IHKs fordern, den Ausbau der Schleuse Mühlheim zu prüfen

25.6.2010

Die Industrie- und Handelskammern Darmstadt, Hanau-Gelnhausen-Schlüchtern, Offenbach, Wiesbaden und Frankfurt am Main fordern, einen Ausbau der Staustufe Mühlheim zu prüfen. „Die Schleuse Mühlheim darf kein Nadelöhr auf dem Main sein“, betont Dr. Andreas Freundt, Geschäftsführer Standortpolitik der IHK Frankfurt am Main. Die den Main nutzende gewerbliche Schifffahrt, insbesondere Unternehmen aus der Fahrgastschifffahrt, bemängele die sparsame Ausstattung der Schleuse. Dies führe zu erheblichen Problemen für eine zügige und attraktive Befahrung dieses Mainabschnittes. „Besonders für Fahrgastschiffe entstehen lange Wartezeiten, die zu einer fahrgastunfreundlichen Fahrplangestaltung beitragen und unrentable Umläufe verursachen“ sagt Dr. Freundt. Auch bei den Frachtschiffen seien Staubildungen in diesem Main-Abschnitt zu beobachten. Insbesondere vor dem Hintergrund der sich belebenden Konjunktur und dem zunehmenden Schiffsfrachtverkehr vom und zum Main-Donau-Kanal könnte es notwendig werden, diesen Engpass zu beseitigen.

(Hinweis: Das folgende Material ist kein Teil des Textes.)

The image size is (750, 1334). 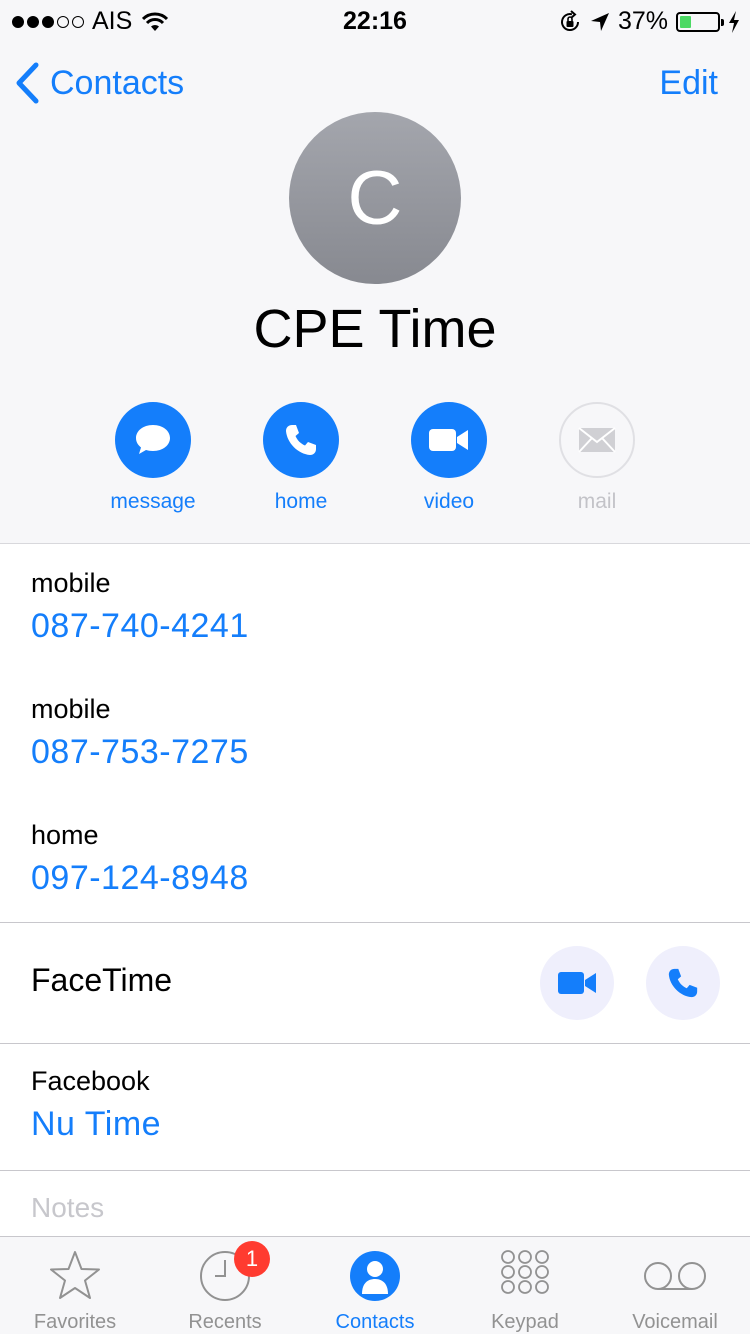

In einem Schreiben an das Hessische Ministerium für Wirtschaft, Verkehr und Landesentwicklung rufen die IHKs auf, den Bau einer zweiten Schleusenkammer, unter Berücksichtigung eines akzeptablen Kosten-Nutzen-Verhältnisses, zu prüfen. Dabei sollten auch Public-Private-Partnership-Konzepte nicht ausgeschlossen werden. 

1980 wurden die alten Staustufen Mainkur und Kesselstadt durch die Staustufe Mühlheim ersetzt. Diese wurde allerdings nur mit einer Schleusenkammer ausgestattet.